__Brief__
An exact transcription of the records is required, minus any images.

Saved data entries:
——————————

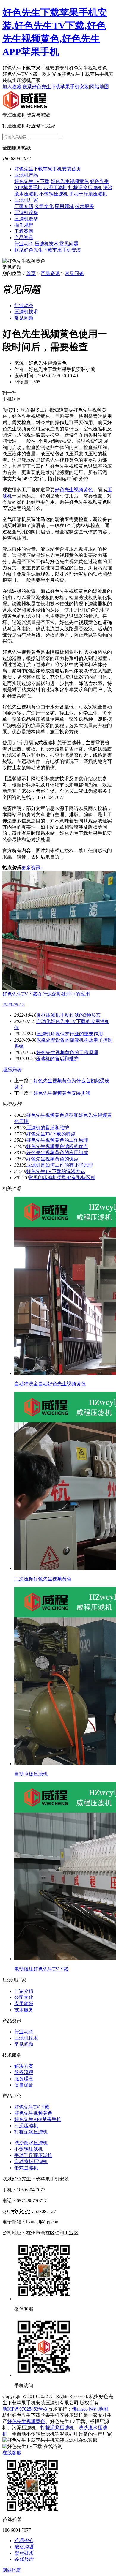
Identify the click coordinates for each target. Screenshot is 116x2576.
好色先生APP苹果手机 (37, 2119)
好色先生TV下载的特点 (51, 1133)
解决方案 (23, 2066)
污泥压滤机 (55, 187)
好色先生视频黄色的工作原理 (67, 1052)
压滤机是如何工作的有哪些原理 (59, 1165)
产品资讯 (23, 237)
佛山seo (80, 2408)
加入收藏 (11, 86)
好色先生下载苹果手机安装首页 (47, 168)
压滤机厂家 (26, 200)
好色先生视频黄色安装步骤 (61, 1093)
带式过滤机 (26, 2167)
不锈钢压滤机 (53, 193)
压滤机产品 (26, 175)
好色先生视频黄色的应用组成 (57, 1152)
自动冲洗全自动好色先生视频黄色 (50, 1383)
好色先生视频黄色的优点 (52, 1158)
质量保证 (23, 2084)
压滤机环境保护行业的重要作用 (69, 1033)
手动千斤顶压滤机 (88, 193)
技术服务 (84, 206)
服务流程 (23, 2072)
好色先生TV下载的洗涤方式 (55, 1171)
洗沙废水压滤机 (31, 2142)
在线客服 (11, 2452)
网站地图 (99, 86)
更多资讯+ (32, 867)
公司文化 (44, 206)
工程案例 (23, 231)
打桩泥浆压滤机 (85, 187)
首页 (31, 273)
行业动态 (23, 243)
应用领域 (64, 206)
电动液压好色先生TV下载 (41, 1969)
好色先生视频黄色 (70, 181)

——————————

__Solution to this problem__
Identify the click coordinates for each target. Screenshot is 116x2576.
好色先生APP苹果手机 (37, 2119)
好色先生TV下载的特点 (51, 1133)
解决方案 (23, 2066)
污泥压滤机 (55, 187)
好色先生视频黄色的工作原理 (67, 1052)
压滤机是如何工作的有哪些原理 (59, 1165)
产品资讯 (23, 237)
佛山seo (80, 2408)
加入收藏 (11, 86)
好色先生下载苹果手机安装首页 (47, 168)
压滤机厂家 (26, 200)
好色先生视频黄色安装步骤 (61, 1093)
带式过滤机 (26, 2167)
不锈钢压滤机 (53, 193)
压滤机产品 (26, 175)
好色先生视频黄色的应用组成 (57, 1152)
自动冲洗全自动好色先生视频黄色 (50, 1383)
好色先生视频黄色的优点 (52, 1158)
质量保证 (23, 2084)
压滤机环境保护行业的重要作用 (69, 1033)
手动千斤顶压滤机 (88, 193)
技术服务 (84, 206)
服务流程 (23, 2072)
好色先生TV下载的洗涤方式 (55, 1171)
洗沙废水压滤机 (31, 2142)
在线客服 (11, 2452)
网站地图 (99, 86)
更多资讯+ (32, 867)
公司文化 (44, 206)
工程案例 (23, 231)
打桩泥浆压滤机 (85, 187)
首页 (31, 273)
行业动态 (23, 243)
应用领域 (64, 206)
电动液压好色先生TV下载 (41, 1969)
好色先生视频黄色 (70, 181)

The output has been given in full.